This week we re-start chemotherapy. A three week break was nice. The Vinblastine, although lower in dosage then the last treatment, has a harsh affect on Bailey's body. She has lost about 15 pounds, and also lost a considerable amount of hair. She has mouth sores, and body aches. Her skin is blotchy and pale.
I think these side affects bother ME, more than they bother Bailey. I see my daughter transforming, it's scary. But, she seems almost unaware of all that is happening...All that could happen. Maybe that's a good thing, I don't know.
The whole world of chemotherapy, is a strange one. Anyone who has experienced any part of this world, knows what I'm talking about.

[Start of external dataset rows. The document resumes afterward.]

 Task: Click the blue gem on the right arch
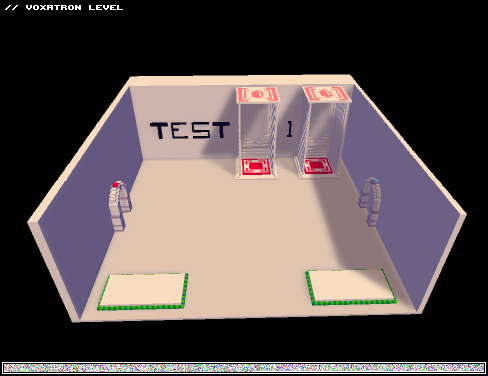point(376,181)
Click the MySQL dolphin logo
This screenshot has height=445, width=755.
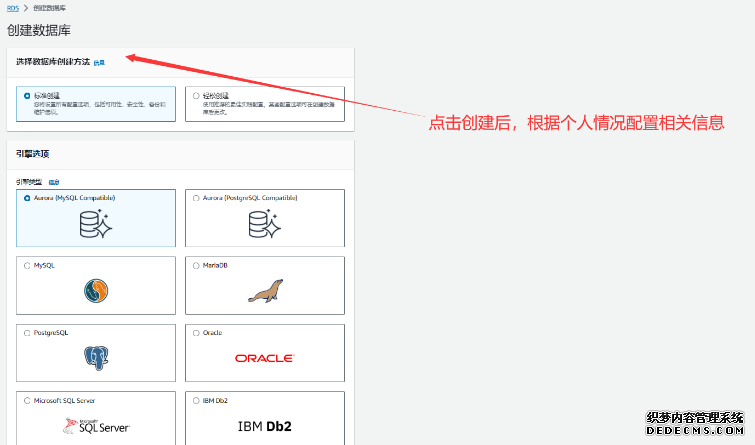[95, 292]
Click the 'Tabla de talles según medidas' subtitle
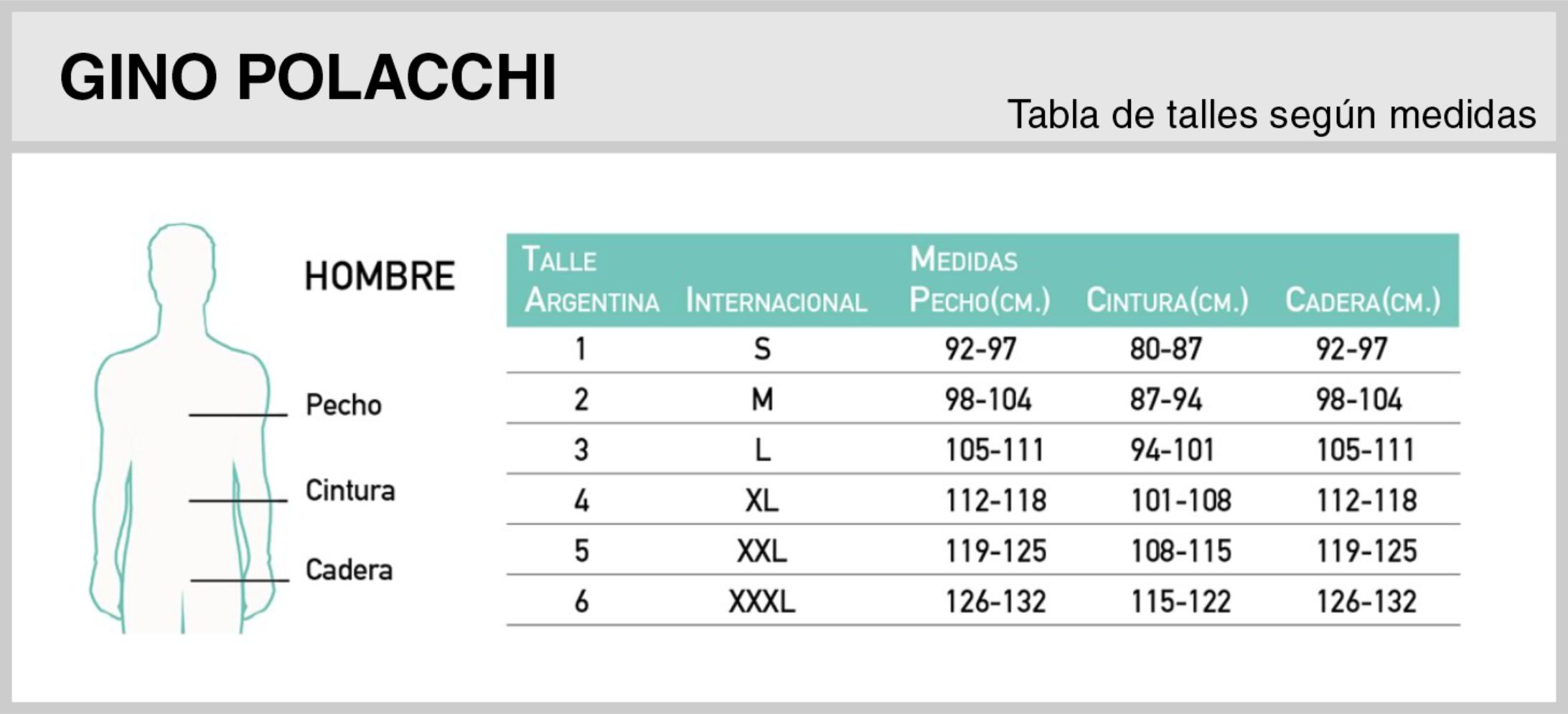 coord(1271,115)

It's like the moment you walk into the hospital and ride up the elevators, everything "normal" stops. Your world morphs into something unrecognizable.
Life becomes all about numbers, and needles. Good days and bad days. High fevers and hospital stays.
Dealing with all this "stuff" is hard for even the strongest spirit. Sometimes, I silently ask God what the point of all of this is. Why Bailey? Why now? And when will we finally see the light at the end of the tunnel?
It seems like ever since 'Thriving with Neurofibromatosis' began...The whole basis behind it gets tested, over and over and over. How can I keep up? How can I keep my focus that the "light at the end of the tunnel", lives inside each one of my kids?
I guess the answer is to just simply do it....and as always THRIVE ON!